HGP: Wie waren die Tage danach für Dich in Las Vegas noch?
CS: Ich bin am nächsten Tag nach Hause geflogen. Meistens bin ich ungefähr zwei Wochen in Vegas und lege den Rückflug so, dass ich ihn verschieben kann, wenn ich deep (Tag 5) im Main Event komme.
HGP: Regenerierst Du Dich noch von der WSOP oder hast Du konkret Turniere oder Cashgames im Auge, die Du in nächster Zeit spielen willst?
CS: Der Jetlag haut bei mir nach der Rückreise schon immer gut rein. Ich bin selbstständig und habe sonst einen sehr geregelten Tagesablauf. Die letzte Woche war schon anstrengend. Aber jetzt geht es mit der Familie nach Mallorca. Da kann ich mich zwei Wochen gut erholen. (lacht)
Ich habe aktuell leider nicht viel Zeit zum Pokern. Auf jeden Fall möchte ich möglichst viele Events der WSOPE im King’s spielen. Ich bin jetzt wieder angefixt muss ich sagen. Und ein Bracelet ist schon ein Traum von mir. Eventuell machen wir vorher noch einmal einen Nordderby Stream (PLO Cash Game) im King’s. Mal schauen.
HGP: Da Du jetzt schon weißt, dass Du das Main Event 2025 spielen wirst: Hast Du Dir dafür etwas Spezielles vorgenommen, oder einen Plan, was Du 2025 in Las Vegas umsetzen willst?
CS: Eigentlich alles wie immer: Ich werde ca. zwei Wochen in Vegas sein. – Ich freue mich jetzt schon drauf.
HGP: Und eins dürfen wir natürlich nicht vergessen zu fragen: Was rätst Du allen, die in einem großen Event auf der Bubble short sind am besten zu tun?

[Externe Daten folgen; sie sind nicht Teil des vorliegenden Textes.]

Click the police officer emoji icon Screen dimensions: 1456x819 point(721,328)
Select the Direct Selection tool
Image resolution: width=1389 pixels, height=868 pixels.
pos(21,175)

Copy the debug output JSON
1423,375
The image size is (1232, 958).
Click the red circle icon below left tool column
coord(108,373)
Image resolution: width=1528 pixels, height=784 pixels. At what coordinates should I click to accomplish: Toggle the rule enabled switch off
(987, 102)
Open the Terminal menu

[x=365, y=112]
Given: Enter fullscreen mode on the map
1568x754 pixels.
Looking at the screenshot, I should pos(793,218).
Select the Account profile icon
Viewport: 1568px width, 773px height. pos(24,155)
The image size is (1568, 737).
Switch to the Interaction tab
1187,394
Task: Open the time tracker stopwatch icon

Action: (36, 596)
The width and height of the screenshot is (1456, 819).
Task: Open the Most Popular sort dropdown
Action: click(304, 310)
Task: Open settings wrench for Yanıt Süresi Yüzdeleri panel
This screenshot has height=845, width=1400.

CS: Versucht nicht Bubble-Boy zu werden! (lacht)
Wenn man an der Bubble einen großen Stack hat, dann ist sie ein hervorragender Spot um sehr aktiv zu werden, die Smallstacks unter Druck zu setzen und so sehr viele Chips einzusammeln. Ansonsten empfehle ich zu versuchen, dass man gar nicht super short an die Bubble kommt.
HGP: Danke, Christian, dass Du Dir die Zeit für das kurze Interview genommen hast!
CS: Klaro, gerne.
Das Interview für hochgepokert.com führte Jan Schwarz.